Croatia Commemorates WWII Jasenovac Camp Victims


Croatian President Ivo Josipovic told a commemoration of the 68th anniversary of a prisoner rebellion at the Jasenovac concentration camp that fascism's victims must never be forgotten.

"The ideology of hate and holocaust must never be revived. We can be proud of anti-fascism and those who opposed these crimes," Josipovic said at the commemoration at the Jasenovac memorial on Sunday, which was attended by camp survivors, families of the victims and top state officials.

The Jasenovac camp was one of the cruellest camps in occupied Europe, run by Croatia's fascist Ustasha regime.

According to a list of the victims compiled by the Jasenovac memorial's historians, 83,301 people was killed in the camp, among them more than 20,000 women and more than 20,000 children under 14 years old.

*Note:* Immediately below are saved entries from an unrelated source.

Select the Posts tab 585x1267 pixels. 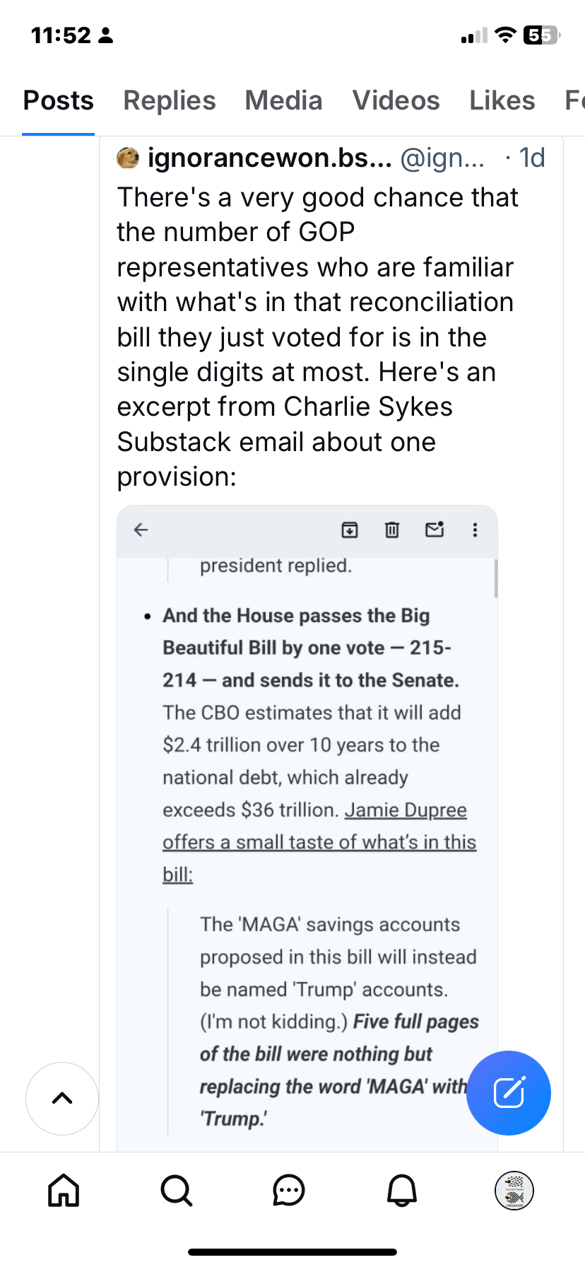[59, 100]
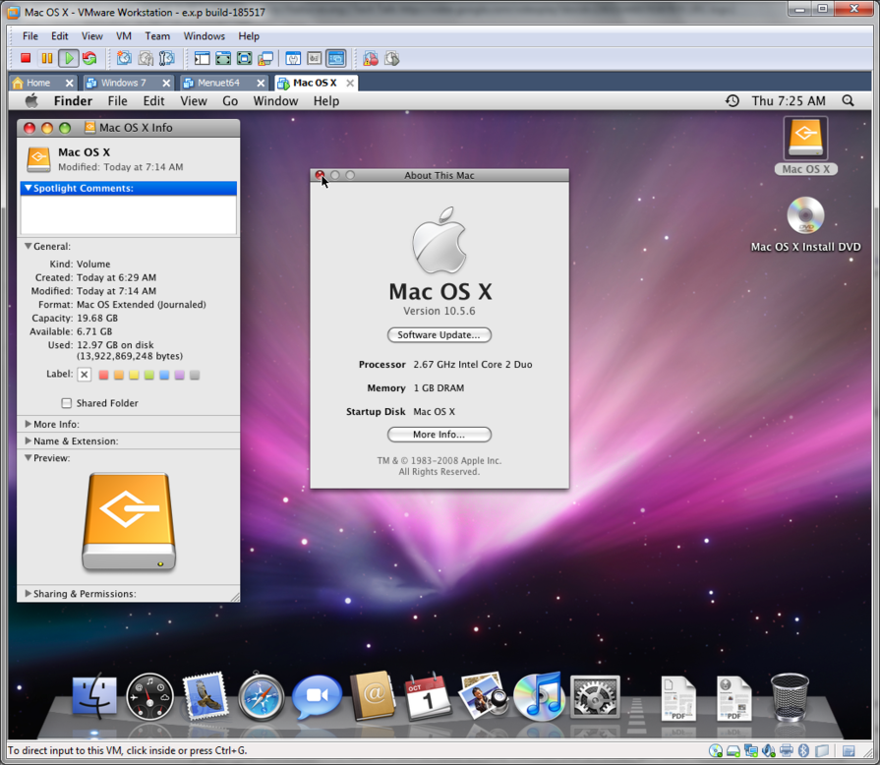Open System Preferences in the Dock
The width and height of the screenshot is (880, 765).
pos(595,697)
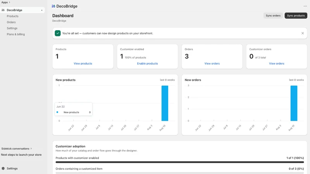Open Settings via the gear icon
Screen dimensions: 310x174
click(3, 169)
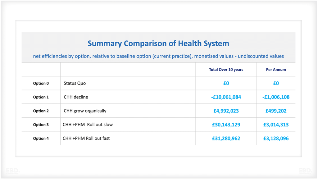Image resolution: width=318 pixels, height=179 pixels.
Task: Click the net efficiencies subtitle text
Action: coord(158,56)
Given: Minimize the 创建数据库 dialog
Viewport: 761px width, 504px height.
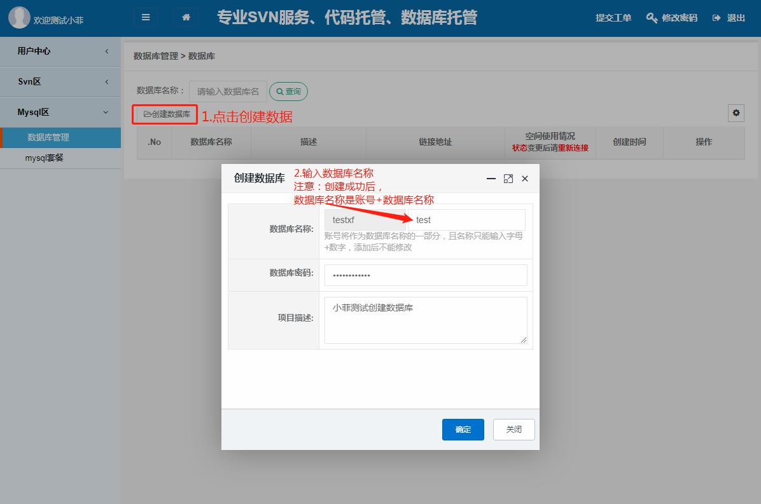Looking at the screenshot, I should [491, 179].
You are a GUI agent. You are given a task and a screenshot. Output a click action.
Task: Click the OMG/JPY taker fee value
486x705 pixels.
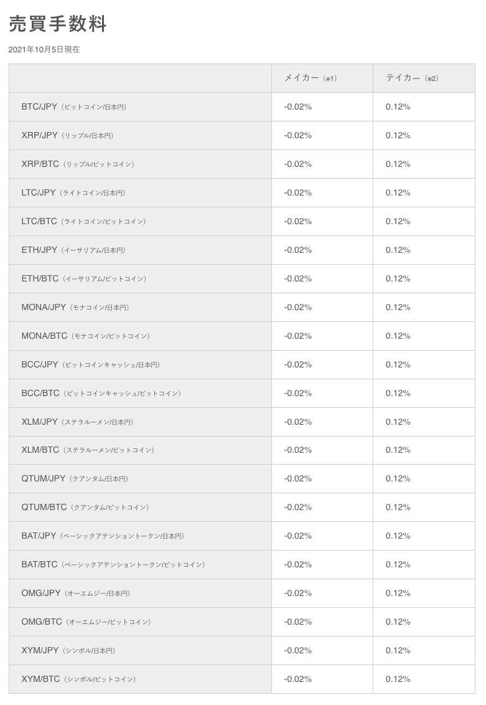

Mostly Serbs, but also Jews, Roma and anti-fascists were among the victims.

On April 22, 1945, as the war neared its end, hundreds of prisoners staged a revolt and attempted to break out. Most were killed and only 107 survived.

The history of the camp is still burdened with controversy.

Official history in the former Yugoslavia claimed that 700,000 people were killed in the camp but the memorial's historians have identified only 83,301 victims.

After WWII, a memorial was built at the camp site, with a famous monument called 'Stone Flower' constructed by Belgrade architect Bogdan Bogdanovic.

But after the war in the former Yugoslavia, the memorial was split into two parts, one of which is in Croatia, on the left side of the border which follows the Sava river, and other in Bosnia's Serb-dominated Republika Srpska entity on the right bank of the Sava.

Now a plaque showing the names of 83,301 victims can be seen on the Croatian side, while the memorial on the Bosnian side continues to say that 700,000 people were killed.